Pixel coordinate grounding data
[Start of section]

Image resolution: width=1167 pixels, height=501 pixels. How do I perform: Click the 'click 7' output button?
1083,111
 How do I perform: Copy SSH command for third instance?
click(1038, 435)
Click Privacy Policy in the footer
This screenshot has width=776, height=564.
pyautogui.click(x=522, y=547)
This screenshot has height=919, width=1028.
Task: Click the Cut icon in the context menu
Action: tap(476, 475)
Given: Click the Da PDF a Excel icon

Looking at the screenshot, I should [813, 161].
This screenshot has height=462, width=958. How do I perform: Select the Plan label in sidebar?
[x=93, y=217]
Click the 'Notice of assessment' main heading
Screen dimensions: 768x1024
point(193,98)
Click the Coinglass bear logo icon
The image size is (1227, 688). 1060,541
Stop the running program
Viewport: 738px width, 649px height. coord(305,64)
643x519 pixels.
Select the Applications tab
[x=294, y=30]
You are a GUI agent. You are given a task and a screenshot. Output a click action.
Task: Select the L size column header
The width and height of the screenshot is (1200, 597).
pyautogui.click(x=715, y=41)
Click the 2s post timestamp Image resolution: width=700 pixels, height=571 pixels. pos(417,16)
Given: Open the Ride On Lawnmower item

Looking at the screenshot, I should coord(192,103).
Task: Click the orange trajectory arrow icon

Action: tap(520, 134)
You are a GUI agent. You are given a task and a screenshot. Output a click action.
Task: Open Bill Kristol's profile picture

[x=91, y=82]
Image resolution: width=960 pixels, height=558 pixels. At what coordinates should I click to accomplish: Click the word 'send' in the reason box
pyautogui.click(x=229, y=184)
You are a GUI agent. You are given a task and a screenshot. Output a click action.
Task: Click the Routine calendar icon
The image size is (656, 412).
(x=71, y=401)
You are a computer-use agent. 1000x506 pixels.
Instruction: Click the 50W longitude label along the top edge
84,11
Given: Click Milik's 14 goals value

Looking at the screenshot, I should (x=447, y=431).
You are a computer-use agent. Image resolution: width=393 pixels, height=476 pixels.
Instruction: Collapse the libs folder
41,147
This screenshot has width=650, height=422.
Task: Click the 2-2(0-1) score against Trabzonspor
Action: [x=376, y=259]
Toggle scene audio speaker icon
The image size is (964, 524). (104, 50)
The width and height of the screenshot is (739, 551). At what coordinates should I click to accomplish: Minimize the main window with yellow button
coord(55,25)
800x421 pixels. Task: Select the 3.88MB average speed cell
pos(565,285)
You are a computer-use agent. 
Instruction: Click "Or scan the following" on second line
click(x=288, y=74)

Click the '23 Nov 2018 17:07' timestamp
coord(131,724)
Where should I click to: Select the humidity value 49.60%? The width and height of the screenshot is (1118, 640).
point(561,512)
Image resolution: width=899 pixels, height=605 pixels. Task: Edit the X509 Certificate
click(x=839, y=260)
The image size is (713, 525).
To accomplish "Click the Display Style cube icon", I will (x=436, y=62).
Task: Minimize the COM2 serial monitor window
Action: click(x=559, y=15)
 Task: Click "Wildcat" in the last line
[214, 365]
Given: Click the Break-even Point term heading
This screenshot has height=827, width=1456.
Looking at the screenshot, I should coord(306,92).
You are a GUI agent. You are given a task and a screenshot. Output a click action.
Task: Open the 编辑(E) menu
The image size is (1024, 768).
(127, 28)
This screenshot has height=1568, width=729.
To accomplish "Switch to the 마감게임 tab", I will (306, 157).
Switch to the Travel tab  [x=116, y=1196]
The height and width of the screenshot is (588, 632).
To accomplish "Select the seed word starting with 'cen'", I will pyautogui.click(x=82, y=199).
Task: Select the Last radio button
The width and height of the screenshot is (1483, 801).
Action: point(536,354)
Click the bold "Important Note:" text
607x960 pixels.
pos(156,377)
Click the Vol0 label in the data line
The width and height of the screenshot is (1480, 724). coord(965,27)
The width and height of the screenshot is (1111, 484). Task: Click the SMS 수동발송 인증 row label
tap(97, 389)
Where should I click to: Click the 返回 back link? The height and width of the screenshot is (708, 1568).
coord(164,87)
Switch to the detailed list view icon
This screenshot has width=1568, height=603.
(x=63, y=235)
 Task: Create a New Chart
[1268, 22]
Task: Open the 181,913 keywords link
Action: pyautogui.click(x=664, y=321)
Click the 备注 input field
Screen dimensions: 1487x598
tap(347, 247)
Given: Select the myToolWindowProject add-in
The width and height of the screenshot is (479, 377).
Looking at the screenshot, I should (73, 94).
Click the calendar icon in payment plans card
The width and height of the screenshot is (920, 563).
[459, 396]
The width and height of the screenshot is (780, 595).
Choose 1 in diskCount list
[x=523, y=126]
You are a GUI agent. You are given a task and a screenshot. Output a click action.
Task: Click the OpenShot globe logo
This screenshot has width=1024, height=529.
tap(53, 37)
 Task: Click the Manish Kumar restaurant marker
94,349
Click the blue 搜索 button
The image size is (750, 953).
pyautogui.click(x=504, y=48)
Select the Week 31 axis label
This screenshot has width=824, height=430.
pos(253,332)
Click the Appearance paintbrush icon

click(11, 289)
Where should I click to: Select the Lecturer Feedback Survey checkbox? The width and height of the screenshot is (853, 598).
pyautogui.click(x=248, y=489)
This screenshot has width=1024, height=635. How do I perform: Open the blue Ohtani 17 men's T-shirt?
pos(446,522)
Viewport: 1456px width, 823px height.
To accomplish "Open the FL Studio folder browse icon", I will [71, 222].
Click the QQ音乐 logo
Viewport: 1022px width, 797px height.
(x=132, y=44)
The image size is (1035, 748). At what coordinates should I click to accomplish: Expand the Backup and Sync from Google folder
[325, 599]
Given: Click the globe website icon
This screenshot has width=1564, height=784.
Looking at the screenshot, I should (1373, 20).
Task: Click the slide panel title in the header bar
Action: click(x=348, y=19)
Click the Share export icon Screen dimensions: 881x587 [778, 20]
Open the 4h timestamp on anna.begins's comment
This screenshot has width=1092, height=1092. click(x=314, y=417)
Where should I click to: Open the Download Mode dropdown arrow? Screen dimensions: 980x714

[End of section]

(Directions) Search the data above for the word "Switch" and report how many lines contain it, with nothing further.

(Response box) 3